Records for this task:

=== Section Start ===

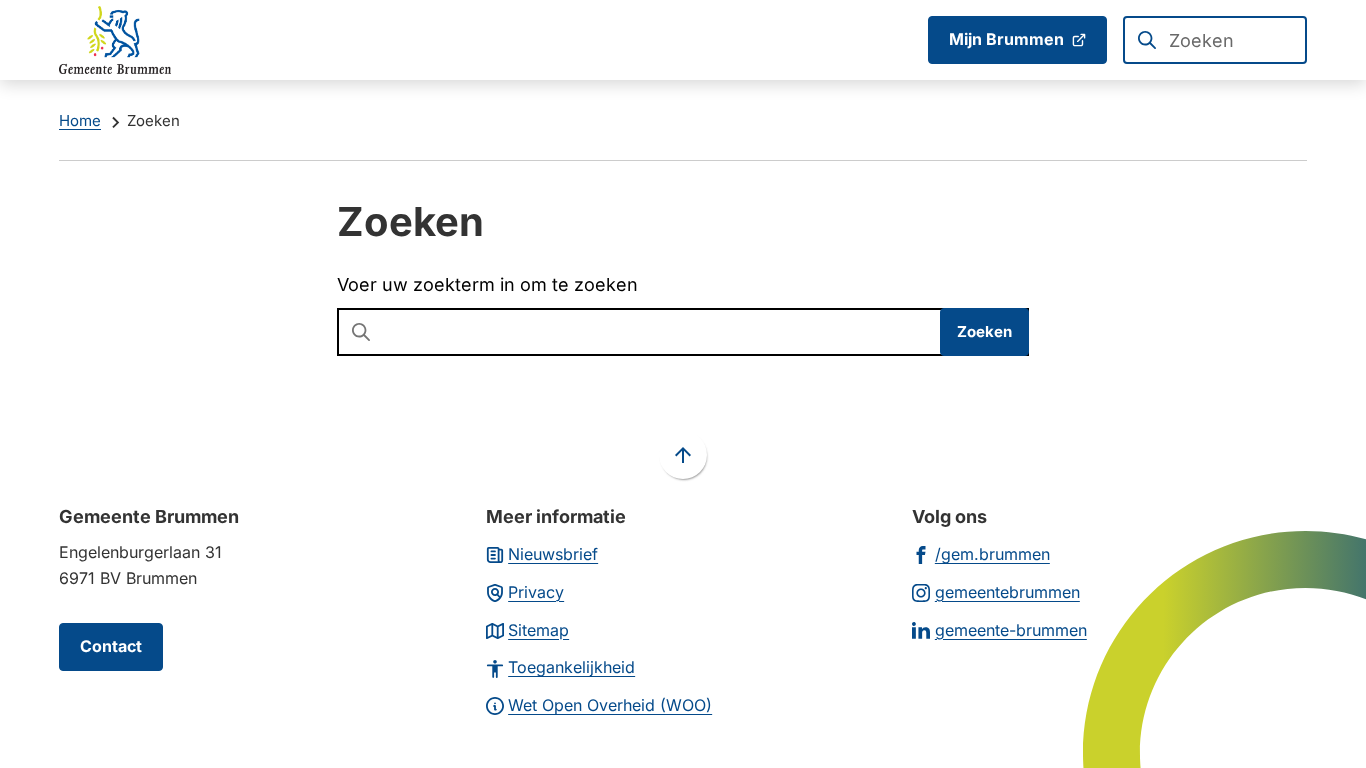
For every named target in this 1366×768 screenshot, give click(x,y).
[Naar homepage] (115, 40)
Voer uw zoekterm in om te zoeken (487, 284)
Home (80, 120)
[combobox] (1215, 40)
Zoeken (984, 331)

=== Section End ===

Work to complete: Give an exact copy of the listing, without its pictures.

Written solution:
For every named target in this 1366×768 screenshot, give click(x,y).
[Naar homepage] (115, 40)
Voer uw zoekterm in om te zoeken (487, 284)
Home (80, 120)
[combobox] (1215, 40)
Zoeken (984, 331)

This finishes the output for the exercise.